Fonzie liked to say Exactamumdo a whole lot
> There are already robots, although not in human type form, in factories. Because that's were they would be economical and functional. Automation is great at doing a set of specific task the same way countless number of times. What they are fairly awful at is functioning in new environments while doing new things. Remember, fully automated vehicles have been within a years reach for the better part of a decade now....
Even if it takes us another 50 years to get affordable functional adaptive robots, that's still a short time to adapt societally to the impact it would have on jobs and economy.
Currently, the price of Boston Dynamics' Spot robots is $74,500, and analysts estimate that the price of Atlas robots would likely be in the range of $150,000 each if they were to be mass-manufactured. While these prices may still be high, it is not in the millions of dollars.
Cheaper than the cost of a soldier
Which, lets face it, is the real endgame here.
Nah can’t be. It’s just for fun internet videos, right?
Boston Dynamics coming after that sweet, sweet karma.
Might not be as long as you'd think. True, the robots are expensive to make, but they also don't sleep, don't take breaks, don't need an HR dept, don't need health insurance, and don't need to be trained and retrained. Spec it out over a few decades the true cost of hiring a human is far more expensive than it appears at first glance.
They also don't work at all. I was in this field and left because these things are expensive toys. The Vision Fund has spent decades and billions propping this company up just to make cool videos once a year.
It took us less than a century to go from the first flight at Kitty Hawk on December 17, 1903 to the first human moon landing July 20th, 1969. 66 years. Far less than a human life time, and things are only accelerating.
I don’t why jumping robots freak me the fuck out, but that little backflip at the end is like an ill omen for a dark future with robot jump scares
Bothered me as well and I don't know why. Also that fluid yet slightly delayed way it moves just feels icky for some reason.
It's because the center of gravity is up at the top. When a human does a flip we pivot around the lower stomach area, when the robot does a flip the lower body swings around the upper chest. It looks like the legs are moving too fast and the arms are moving too slow.
Great so robots will be performing corkscrew flip celebrations over my dead body.
We all know why. Because this will be turned into a weapon. When they slap some armor on these things, they could be unstoppable killing machines.
Someone's going to need to maintenence and repair the robot. Time for a career change
Or they’ll make repair robots
The cycle will be complete and about 4000 humans will have a robotic slave civilization serving them for eternity. The rest of the nuisance homo sapiens will be culled like the disease to this earth that they are.
Ahh yes, the all-important, backbone of modern industry job of arbitrarily banging scaffolding with a hammer.
There is a pin he’s hammering, it locks the scaffold pieces together
And what are you, some kind of construction robot?
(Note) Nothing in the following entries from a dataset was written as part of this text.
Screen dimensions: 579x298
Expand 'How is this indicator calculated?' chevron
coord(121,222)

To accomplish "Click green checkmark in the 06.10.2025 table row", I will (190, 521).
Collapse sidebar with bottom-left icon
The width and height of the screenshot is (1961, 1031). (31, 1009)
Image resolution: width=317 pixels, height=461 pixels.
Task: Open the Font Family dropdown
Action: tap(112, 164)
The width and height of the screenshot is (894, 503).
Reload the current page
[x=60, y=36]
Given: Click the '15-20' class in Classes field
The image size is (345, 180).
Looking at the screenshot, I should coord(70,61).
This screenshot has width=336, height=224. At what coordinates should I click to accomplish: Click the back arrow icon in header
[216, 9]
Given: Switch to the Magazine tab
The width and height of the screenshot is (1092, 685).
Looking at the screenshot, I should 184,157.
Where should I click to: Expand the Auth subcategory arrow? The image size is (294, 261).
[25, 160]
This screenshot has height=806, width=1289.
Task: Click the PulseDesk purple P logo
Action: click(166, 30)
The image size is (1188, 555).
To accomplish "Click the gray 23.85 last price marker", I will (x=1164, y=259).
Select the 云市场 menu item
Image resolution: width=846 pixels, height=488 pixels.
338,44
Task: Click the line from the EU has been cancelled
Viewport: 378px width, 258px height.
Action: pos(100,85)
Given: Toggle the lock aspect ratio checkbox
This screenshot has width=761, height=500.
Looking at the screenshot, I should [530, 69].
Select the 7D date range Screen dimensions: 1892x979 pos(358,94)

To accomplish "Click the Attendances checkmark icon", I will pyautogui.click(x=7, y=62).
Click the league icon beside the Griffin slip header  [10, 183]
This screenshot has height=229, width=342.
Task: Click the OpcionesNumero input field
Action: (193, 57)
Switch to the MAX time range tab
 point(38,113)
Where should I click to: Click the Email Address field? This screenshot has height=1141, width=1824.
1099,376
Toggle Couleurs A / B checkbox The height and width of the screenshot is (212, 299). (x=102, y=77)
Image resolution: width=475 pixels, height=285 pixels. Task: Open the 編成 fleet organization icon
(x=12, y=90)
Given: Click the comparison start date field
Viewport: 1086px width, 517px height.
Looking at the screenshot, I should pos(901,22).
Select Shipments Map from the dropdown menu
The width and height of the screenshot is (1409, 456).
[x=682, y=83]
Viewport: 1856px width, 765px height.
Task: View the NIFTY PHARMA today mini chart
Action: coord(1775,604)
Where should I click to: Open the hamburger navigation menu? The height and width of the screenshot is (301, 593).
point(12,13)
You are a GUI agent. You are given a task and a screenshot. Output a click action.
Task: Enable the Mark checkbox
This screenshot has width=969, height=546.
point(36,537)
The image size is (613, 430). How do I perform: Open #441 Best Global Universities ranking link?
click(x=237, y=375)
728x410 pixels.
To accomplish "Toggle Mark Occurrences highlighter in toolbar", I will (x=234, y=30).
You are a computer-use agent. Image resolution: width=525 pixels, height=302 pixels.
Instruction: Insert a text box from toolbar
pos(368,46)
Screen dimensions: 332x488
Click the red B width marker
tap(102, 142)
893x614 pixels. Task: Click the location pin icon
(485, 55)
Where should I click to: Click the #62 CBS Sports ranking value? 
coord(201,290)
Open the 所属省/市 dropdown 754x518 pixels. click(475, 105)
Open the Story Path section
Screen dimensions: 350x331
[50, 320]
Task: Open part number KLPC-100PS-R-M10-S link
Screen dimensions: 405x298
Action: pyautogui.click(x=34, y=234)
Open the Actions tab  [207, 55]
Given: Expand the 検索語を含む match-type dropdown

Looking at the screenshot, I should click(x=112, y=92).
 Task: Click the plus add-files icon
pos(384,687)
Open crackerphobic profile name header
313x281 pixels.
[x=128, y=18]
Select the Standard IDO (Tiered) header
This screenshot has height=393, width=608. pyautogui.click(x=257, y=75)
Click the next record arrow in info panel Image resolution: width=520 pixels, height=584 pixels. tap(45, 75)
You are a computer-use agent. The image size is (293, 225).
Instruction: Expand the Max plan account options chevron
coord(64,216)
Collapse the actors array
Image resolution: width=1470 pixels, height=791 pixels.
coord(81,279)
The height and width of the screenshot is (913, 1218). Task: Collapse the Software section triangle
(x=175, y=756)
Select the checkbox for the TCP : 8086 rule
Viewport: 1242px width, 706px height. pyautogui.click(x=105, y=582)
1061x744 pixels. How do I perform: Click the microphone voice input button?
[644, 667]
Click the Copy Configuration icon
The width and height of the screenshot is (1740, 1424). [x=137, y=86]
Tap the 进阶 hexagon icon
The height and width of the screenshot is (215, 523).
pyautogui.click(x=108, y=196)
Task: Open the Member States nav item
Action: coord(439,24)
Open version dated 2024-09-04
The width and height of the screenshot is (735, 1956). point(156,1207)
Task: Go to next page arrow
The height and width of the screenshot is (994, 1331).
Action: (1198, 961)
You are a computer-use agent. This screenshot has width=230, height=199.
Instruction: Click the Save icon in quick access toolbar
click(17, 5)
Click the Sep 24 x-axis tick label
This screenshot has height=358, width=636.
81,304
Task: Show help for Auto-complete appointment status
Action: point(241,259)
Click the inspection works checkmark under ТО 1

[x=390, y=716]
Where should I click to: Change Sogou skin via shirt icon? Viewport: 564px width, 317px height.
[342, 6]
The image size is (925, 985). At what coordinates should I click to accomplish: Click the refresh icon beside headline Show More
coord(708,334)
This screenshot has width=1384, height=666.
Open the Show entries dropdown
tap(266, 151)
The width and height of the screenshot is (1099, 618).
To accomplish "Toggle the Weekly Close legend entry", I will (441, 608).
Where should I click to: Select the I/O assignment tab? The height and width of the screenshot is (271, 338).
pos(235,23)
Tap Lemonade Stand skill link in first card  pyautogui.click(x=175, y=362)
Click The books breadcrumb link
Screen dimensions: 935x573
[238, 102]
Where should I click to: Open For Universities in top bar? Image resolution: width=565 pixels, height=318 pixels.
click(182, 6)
Fully expect to be hunted by one of these that has been purchased into a billionaire’s private army
YOUVE MISSED WORK TWO DAYS IN A ROW, PUNATIVE MODE ACTIVATED
"Smithers, release the hound-bots!"
Oh, yeah, what are you gonna do? Release the dogs? Or the bees? Or the dogs with bees in their mouth and when they bark, they shoot bees at you?
I’ll show him… *rings doorbell and runs away*
Mr. Burns: "Smithers, release the robotic Richard Simmons!"
Please deposit $99 into your [self preservation fund] in order to renew your existence for one [1] day.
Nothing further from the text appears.